» **Goal of the exercise**
Wherever the string "will" shows up in the records below, return that line.
── Supplied entries ──
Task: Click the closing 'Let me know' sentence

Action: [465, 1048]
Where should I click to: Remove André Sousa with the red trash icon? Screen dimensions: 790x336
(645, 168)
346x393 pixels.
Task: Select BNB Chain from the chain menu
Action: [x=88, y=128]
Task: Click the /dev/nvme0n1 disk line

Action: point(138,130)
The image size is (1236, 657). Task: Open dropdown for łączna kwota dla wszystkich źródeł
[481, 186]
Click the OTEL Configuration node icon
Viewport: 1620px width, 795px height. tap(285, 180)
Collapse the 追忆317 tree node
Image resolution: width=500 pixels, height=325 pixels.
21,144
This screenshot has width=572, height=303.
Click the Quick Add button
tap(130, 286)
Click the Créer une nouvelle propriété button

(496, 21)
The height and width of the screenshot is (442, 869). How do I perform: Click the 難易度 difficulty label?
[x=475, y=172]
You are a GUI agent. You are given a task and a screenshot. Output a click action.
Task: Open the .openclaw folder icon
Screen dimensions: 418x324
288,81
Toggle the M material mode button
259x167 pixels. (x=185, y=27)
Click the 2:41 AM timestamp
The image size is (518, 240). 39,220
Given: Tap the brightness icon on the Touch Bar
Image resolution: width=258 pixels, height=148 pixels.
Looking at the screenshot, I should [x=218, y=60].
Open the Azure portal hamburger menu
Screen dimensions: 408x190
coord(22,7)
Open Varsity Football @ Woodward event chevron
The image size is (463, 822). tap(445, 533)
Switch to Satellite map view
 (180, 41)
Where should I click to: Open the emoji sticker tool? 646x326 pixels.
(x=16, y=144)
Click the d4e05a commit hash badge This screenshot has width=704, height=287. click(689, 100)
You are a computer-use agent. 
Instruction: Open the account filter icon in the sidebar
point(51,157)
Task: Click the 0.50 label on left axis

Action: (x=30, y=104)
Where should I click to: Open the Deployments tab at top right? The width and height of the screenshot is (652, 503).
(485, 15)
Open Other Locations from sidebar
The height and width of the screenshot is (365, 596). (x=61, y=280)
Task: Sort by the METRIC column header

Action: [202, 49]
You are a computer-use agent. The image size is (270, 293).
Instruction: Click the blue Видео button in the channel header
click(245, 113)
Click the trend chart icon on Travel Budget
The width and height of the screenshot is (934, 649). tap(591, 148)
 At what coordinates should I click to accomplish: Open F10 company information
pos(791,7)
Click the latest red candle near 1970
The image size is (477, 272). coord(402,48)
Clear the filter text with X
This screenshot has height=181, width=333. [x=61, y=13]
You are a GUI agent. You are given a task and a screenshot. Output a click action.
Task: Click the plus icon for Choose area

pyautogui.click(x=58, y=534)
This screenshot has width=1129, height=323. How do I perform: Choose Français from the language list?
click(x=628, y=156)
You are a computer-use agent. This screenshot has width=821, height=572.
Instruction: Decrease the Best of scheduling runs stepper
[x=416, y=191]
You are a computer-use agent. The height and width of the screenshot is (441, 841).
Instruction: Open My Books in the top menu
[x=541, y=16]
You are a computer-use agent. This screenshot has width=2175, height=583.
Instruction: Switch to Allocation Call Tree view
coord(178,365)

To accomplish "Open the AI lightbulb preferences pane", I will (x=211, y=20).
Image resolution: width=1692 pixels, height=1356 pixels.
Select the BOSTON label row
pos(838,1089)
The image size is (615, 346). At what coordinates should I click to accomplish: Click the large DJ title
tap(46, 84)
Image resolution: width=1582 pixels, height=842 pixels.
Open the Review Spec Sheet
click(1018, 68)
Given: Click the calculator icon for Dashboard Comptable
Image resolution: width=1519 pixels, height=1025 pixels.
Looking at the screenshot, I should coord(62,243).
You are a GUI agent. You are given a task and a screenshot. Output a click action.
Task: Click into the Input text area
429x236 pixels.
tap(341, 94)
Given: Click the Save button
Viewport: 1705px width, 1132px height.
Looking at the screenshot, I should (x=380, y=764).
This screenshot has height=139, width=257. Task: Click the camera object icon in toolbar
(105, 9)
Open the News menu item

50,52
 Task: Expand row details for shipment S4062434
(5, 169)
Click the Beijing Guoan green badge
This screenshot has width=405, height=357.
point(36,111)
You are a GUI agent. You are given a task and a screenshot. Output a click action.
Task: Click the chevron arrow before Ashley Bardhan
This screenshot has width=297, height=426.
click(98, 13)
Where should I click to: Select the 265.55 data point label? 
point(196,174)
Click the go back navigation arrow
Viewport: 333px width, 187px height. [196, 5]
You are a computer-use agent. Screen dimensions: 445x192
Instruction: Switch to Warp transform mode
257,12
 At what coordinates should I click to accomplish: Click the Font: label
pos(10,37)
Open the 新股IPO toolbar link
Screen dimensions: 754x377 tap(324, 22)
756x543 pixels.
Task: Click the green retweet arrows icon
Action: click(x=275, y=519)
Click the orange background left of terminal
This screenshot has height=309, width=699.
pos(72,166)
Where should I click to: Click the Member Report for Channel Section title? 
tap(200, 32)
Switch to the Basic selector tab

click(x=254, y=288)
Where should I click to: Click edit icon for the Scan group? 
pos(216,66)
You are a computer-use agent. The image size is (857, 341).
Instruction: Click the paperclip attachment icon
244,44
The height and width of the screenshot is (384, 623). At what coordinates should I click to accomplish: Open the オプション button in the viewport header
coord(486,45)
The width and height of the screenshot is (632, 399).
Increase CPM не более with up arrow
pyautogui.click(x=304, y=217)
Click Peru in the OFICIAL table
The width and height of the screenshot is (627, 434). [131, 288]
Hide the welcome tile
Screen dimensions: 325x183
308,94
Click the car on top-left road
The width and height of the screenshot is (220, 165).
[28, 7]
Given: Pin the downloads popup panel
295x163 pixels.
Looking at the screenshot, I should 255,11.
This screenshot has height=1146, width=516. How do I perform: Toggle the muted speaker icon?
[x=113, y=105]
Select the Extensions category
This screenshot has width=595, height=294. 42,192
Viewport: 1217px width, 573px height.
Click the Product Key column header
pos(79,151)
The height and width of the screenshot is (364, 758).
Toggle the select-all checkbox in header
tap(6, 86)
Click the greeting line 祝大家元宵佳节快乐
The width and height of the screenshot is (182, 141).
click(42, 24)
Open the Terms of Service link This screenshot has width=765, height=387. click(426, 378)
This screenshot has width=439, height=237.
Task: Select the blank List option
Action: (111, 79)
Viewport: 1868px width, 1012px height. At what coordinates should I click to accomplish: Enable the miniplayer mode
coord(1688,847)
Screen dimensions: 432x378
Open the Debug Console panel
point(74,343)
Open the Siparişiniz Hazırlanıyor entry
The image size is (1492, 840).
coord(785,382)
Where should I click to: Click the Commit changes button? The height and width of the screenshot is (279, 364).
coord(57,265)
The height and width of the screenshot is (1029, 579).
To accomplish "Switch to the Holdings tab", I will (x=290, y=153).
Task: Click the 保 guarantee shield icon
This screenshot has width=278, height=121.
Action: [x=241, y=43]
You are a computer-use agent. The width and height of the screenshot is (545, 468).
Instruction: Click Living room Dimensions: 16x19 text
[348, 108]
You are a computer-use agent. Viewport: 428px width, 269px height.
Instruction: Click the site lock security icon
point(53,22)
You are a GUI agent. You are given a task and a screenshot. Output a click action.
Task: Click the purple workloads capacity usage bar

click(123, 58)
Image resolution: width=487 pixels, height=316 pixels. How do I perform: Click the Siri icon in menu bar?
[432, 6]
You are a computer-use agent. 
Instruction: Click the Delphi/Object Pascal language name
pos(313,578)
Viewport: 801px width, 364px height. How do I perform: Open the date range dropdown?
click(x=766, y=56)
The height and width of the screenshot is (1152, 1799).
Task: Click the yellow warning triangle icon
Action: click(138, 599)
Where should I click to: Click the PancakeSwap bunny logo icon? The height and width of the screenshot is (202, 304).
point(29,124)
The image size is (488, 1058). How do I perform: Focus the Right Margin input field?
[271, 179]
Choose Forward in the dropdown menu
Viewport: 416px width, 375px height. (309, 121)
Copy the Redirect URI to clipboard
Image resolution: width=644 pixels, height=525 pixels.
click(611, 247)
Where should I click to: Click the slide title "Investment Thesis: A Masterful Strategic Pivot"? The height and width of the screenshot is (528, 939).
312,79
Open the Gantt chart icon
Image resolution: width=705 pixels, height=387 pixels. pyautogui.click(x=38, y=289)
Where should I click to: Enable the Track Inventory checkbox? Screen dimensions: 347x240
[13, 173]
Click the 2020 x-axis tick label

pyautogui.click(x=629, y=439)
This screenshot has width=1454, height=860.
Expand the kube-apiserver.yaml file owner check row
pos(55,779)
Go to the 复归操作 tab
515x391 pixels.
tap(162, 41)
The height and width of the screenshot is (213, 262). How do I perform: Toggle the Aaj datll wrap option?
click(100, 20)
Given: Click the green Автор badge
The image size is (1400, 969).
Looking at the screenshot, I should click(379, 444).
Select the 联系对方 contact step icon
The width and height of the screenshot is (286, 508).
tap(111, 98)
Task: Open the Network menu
───
» **Reply to the exercise**
To accomplish "Open the AI lightbulb preferences pane", I will (x=211, y=20).
To accomplish "Switch to the Holdings tab", I will (x=290, y=153).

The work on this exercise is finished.